* Work to complete *
Nothing outside the range below should be printed. Output exactly the lines from the line with "Activate the Zoom magnifier tool" to the line with "Task: Select the Kreise 2D/3D circle tool", both included.
============
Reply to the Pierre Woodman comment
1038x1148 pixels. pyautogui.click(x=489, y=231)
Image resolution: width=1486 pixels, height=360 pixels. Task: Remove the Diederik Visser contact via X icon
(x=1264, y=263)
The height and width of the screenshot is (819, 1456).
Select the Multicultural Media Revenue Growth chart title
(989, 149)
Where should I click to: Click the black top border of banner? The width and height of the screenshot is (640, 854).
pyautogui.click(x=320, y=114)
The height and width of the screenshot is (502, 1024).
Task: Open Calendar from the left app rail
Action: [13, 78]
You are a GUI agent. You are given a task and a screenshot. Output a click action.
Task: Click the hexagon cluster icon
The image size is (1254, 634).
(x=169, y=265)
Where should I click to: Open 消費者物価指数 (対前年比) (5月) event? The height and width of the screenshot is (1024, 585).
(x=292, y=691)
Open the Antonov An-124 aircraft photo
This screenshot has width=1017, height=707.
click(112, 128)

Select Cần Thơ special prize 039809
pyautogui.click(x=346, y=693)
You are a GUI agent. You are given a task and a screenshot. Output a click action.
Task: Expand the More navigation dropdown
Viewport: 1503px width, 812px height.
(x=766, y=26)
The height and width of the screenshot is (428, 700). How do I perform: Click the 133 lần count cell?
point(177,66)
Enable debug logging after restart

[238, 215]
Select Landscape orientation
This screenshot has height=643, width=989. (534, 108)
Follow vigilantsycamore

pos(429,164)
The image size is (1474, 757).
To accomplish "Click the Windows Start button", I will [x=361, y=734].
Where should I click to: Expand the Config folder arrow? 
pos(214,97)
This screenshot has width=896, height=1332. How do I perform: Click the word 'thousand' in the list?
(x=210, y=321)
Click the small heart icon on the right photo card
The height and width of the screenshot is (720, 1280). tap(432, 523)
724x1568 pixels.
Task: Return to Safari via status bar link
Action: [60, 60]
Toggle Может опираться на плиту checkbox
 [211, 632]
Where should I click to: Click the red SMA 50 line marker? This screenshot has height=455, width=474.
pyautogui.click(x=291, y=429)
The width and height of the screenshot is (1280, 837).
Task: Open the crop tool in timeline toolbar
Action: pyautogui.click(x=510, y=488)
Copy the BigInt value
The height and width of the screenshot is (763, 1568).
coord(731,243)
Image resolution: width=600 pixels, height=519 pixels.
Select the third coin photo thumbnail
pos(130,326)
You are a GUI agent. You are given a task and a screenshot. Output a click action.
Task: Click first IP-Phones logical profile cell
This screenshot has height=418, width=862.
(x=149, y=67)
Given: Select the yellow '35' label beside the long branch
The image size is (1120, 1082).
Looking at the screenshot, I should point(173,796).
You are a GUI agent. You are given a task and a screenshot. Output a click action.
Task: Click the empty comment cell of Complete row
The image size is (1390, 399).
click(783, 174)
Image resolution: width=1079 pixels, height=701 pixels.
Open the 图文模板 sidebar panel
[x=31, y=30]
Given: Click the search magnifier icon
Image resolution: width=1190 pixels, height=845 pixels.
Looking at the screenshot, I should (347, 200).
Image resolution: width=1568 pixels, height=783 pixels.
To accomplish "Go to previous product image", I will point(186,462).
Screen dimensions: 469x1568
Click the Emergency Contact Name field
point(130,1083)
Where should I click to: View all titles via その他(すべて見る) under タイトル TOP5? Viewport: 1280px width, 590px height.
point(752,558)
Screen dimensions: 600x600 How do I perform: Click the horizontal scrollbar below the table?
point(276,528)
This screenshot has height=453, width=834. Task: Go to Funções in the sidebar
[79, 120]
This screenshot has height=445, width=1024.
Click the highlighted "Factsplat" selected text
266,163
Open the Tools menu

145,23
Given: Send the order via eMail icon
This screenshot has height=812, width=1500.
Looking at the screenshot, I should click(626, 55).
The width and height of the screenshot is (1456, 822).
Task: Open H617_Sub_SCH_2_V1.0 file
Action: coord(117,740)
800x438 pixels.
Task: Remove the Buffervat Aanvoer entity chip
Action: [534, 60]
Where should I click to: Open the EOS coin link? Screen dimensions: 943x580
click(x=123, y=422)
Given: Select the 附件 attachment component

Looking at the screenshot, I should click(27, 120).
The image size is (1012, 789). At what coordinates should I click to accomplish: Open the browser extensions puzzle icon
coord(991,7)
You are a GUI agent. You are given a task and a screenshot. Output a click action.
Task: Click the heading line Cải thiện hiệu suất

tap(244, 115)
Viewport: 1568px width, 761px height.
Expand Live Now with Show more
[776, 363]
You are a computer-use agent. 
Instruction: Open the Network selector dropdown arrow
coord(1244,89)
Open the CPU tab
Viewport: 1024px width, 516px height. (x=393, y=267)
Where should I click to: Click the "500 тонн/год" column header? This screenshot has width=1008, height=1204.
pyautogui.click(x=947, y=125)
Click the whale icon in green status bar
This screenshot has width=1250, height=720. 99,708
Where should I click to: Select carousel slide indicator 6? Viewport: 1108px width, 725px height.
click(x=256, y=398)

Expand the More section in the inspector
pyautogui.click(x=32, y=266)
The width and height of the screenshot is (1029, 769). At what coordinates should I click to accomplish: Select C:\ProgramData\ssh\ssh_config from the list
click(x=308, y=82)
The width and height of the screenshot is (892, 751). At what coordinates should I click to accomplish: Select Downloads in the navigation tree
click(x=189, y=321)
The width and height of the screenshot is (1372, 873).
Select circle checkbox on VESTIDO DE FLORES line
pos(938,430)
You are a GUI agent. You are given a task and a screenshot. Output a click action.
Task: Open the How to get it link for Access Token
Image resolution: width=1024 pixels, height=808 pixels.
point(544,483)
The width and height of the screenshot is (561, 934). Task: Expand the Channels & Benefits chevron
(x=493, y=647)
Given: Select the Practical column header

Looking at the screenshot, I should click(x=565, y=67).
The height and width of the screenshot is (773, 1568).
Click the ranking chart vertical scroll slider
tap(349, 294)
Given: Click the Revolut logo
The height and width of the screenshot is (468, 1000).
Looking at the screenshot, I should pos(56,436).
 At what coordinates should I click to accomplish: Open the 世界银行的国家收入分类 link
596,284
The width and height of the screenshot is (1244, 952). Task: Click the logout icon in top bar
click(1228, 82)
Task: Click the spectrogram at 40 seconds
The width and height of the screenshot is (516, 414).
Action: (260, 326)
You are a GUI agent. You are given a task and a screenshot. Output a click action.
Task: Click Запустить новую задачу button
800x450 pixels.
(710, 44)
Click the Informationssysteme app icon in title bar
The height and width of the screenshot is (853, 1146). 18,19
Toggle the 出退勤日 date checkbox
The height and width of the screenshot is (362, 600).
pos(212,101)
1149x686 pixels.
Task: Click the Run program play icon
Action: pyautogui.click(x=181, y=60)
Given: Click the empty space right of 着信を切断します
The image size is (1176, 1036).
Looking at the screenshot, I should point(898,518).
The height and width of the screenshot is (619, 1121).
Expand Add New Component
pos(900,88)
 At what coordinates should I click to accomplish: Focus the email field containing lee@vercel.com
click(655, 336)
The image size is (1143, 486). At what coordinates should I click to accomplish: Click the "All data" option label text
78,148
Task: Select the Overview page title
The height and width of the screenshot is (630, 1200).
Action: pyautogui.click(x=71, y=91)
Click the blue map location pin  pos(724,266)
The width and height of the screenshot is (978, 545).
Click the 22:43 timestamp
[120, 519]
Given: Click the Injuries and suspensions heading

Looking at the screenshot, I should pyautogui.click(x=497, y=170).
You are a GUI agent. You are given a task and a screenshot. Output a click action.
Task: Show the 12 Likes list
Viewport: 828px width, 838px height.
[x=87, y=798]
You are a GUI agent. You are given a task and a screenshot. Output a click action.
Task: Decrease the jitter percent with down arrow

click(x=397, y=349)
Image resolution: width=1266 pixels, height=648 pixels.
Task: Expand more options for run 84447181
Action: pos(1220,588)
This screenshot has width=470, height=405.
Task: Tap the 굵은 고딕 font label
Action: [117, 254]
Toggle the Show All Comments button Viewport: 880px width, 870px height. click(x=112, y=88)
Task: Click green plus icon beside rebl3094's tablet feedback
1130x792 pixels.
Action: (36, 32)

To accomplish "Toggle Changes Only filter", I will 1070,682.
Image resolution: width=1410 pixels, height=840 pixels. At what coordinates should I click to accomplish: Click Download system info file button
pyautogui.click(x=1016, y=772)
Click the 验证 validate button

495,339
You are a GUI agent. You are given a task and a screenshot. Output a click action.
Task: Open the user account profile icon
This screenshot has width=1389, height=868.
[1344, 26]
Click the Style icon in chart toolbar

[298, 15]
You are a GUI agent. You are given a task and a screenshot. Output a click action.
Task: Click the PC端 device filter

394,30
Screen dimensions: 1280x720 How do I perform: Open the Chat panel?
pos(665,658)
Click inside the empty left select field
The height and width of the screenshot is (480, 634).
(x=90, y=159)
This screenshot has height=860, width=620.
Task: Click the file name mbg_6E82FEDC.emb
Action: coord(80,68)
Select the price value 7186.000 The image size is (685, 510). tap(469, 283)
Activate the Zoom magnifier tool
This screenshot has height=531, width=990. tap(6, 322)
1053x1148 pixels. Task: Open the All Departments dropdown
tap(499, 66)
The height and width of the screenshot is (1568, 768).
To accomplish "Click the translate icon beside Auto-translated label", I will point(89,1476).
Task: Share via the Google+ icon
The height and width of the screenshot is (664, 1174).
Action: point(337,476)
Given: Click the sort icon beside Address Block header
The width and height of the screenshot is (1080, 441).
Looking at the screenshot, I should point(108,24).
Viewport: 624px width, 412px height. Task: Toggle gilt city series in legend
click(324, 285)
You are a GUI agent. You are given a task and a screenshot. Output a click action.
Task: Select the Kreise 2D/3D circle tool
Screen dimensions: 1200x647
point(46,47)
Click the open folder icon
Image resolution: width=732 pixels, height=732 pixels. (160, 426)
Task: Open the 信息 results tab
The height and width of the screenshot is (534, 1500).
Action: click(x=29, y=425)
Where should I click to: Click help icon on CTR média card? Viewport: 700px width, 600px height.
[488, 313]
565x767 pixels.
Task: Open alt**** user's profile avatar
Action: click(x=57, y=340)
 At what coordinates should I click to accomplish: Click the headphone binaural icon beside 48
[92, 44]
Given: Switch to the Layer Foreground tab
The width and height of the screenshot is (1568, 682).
============
* Output *
Activate the Zoom magnifier tool
This screenshot has height=531, width=990. tap(6, 322)
1053x1148 pixels. Task: Open the All Departments dropdown
tap(499, 66)
The height and width of the screenshot is (1568, 768).
To accomplish "Click the translate icon beside Auto-translated label", I will point(89,1476).
Task: Share via the Google+ icon
The height and width of the screenshot is (664, 1174).
Action: point(337,476)
Given: Click the sort icon beside Address Block header
The width and height of the screenshot is (1080, 441).
Looking at the screenshot, I should point(108,24).
Viewport: 624px width, 412px height. Task: Toggle gilt city series in legend
click(324, 285)
You are a GUI agent. You are given a task and a screenshot. Output a click action.
Task: Select the Kreise 2D/3D circle tool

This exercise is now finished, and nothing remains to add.